To have high enough confidence that the product will be good enough.
When company thinks they are done with the development of a new product, be it a new car, kitchen detergent, lipstick, or a piece of software. They would like to know if this product will really be successful in the market place. They would get a small number of real customers to try it before start selling. That is the famous “beta program.”
It turns out pollsters use the same technique to predict the election results. Surprisingly, a random sample of just a few thousand people can accurately predict the next president. This is a well-studied science, also long practiced.
How high the confidence is enough? There are two popular choices of 95% and 99%. How precise the answer should be? The “interval” is usually 10%. The “answer,” therefore, come in three numbers: for example “we will have 95% confidence that 65% to 75% will find it favorable.”

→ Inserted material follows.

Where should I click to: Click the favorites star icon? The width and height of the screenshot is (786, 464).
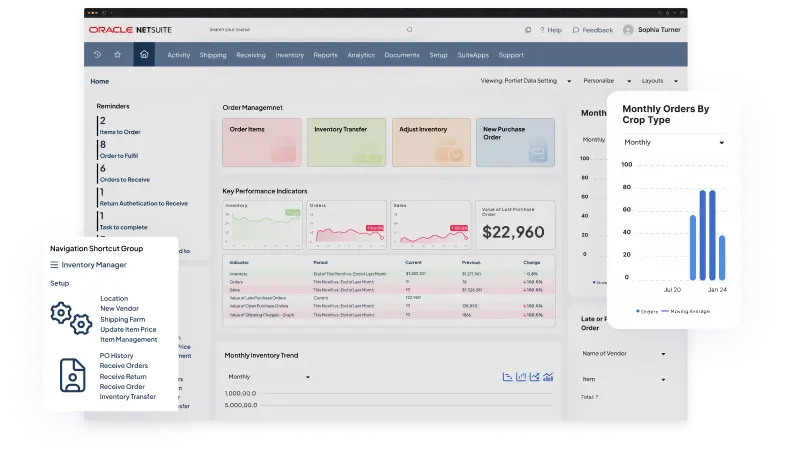118,55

The real science is in calculating the sample size: how many do you need to poll to arrive at the answer? For that, we can Google “sample size calculator.” All of them ask you the size of the actual population, the confidence you wish and the interval that you can tolerate. With that, out spit a number: the required sample size. If you are too lazy to search, 400 is not a bad “go to number.” If you push it, 250 will work too.

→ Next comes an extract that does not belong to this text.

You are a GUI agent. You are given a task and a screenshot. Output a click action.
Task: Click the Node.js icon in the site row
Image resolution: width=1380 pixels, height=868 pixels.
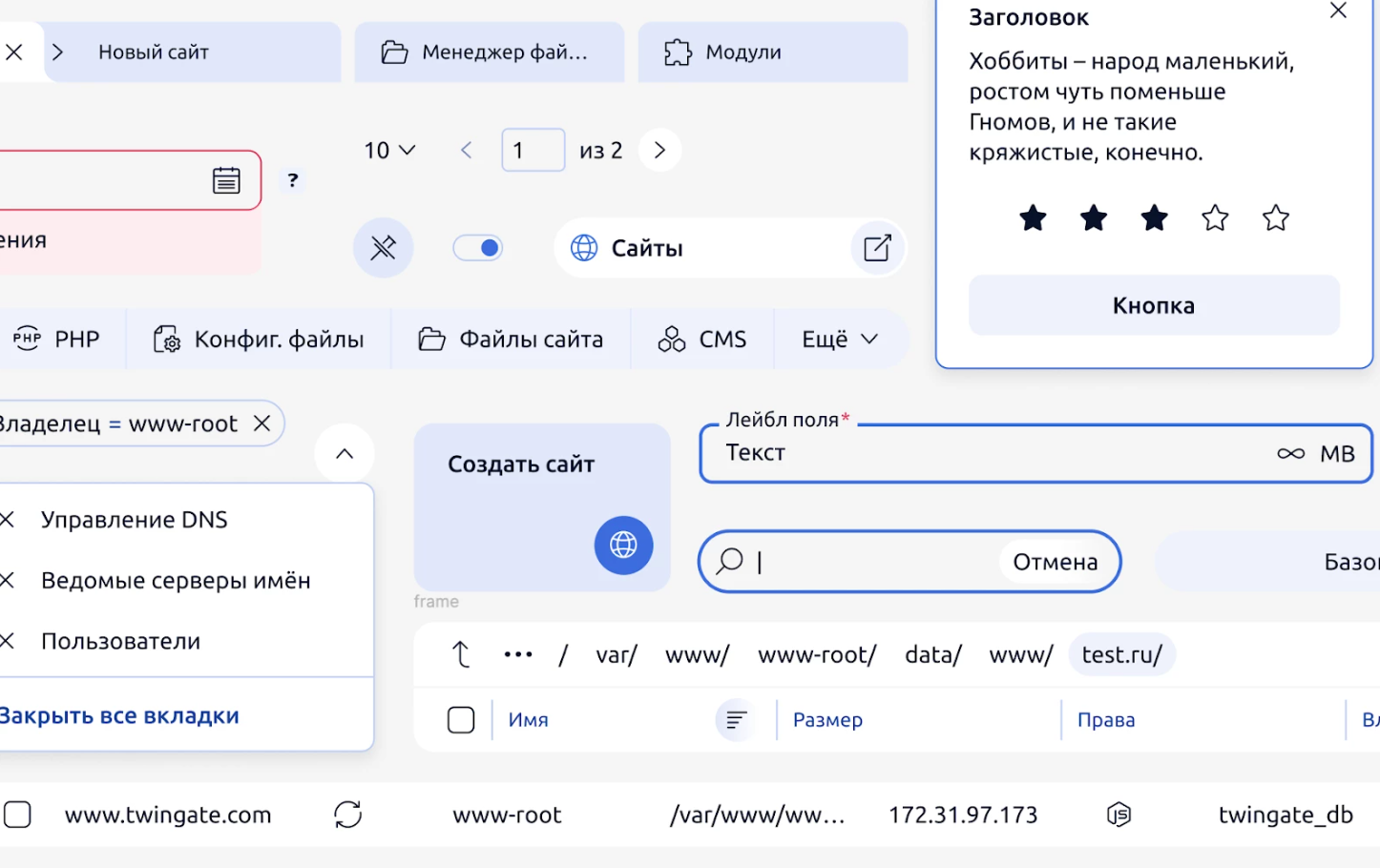[1119, 815]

Recently, we released a product with a beta program of less than 30 participants. At the end of the program, all of them were satisfied with the product and we released it to the general public. It turned out the product has a defect that affects roughly 5% of the customers. As our luck, none of the participants experienced the defect. Had we computed the required sample size, we would have known that 30 will yield such a low confidence level that this beta program is meaningless. It told us the product was good enough and, in fact, wrongly.